Um delicioso livro ilustrado para exercitar nosso ponto de vista — através das imagens, da parede que separa as casas, do livro e das palavras. Tudo isso perfaz uma crônica de convivência entre um homem e uma menina que os adultos rotineiramente chamam de... irrequieta!
As pistas estão todas na capa.
O título, na edição brasileira, já indica a fala do personagem adulto de boina xadrez, um par de óculos, vestindo camisa branca, gravata borboleta, colete verde e calças cor de laranja... no entanto, se vemos apenas uma linha, nossa mente completa e dá corpo ao tecido, provavelmente grosso, para aquecer um leitor de sapatos e meias listradas de azul. Da mesma maneira gráfica, a parede que separa as casas está e não está diante de nossos olhos, visto que é representada pelo ângulo entre duas linhas retas. E a pequena vizinha?

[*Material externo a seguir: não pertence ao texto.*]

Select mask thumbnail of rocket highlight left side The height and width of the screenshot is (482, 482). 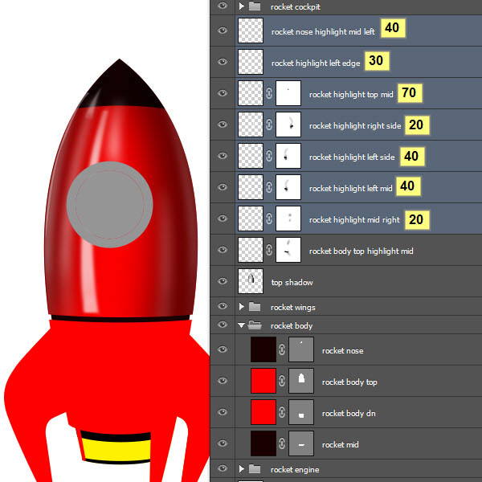pyautogui.click(x=288, y=157)
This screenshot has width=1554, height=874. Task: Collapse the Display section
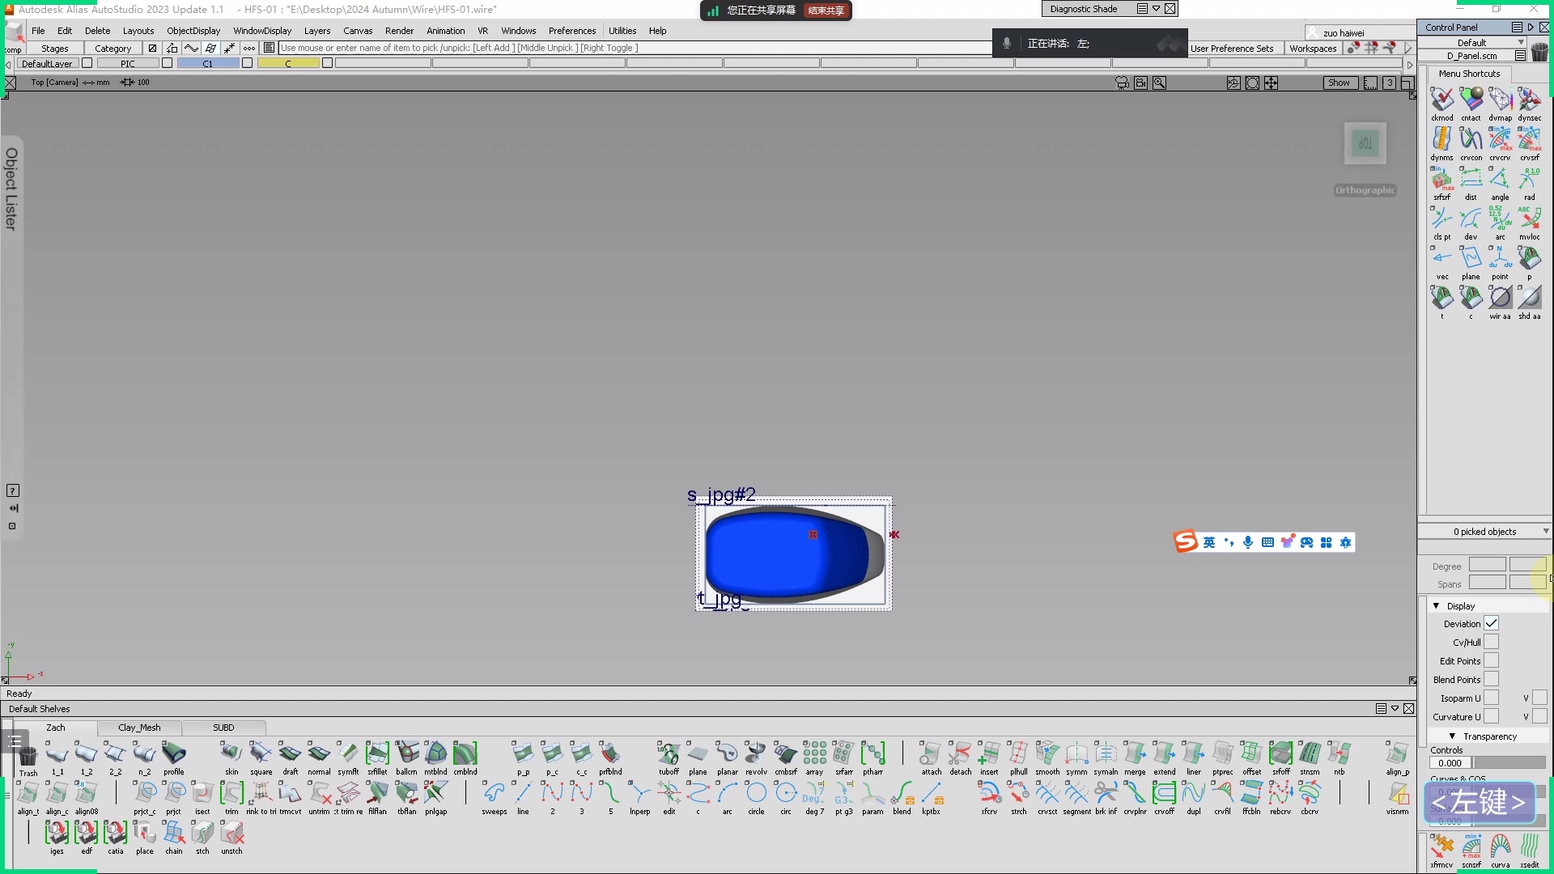tap(1437, 605)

Vestido vermelho e um estranho laço nos cabelos, mãos nas costas, pensativa, imaginativa das travessuras que poderá aprontar. Atento mesmo, apenas o dachshund de orelhas em pé...
Na qualidade de um bem-humorado álbum ou livro ilustrado, o artista belga Koen Van Biesen se utiliza do que seriam as páginas de guarda para mostrar que em algum lugar de casas encostadinhas umas às outras, numa noite chuvosa de lua cheia, um homem solitário tenta ler um livro. Na abertura das páginas, os personagens serão vistos cada um em seu próprio espaço, tão perto um do outro, mas separados pela “parede invisível” que é a dobra do livro. Os movimentos da menina e do homem são ágeis como dois personagens de cartum, onomatopeias e sinais gráficos de histórias em quadrinhos. Agora imagine quão próximos e distantes estão a criança e os interesses adultos, a agitação e a leitura, a convivência tumultuada e alegre para cada um.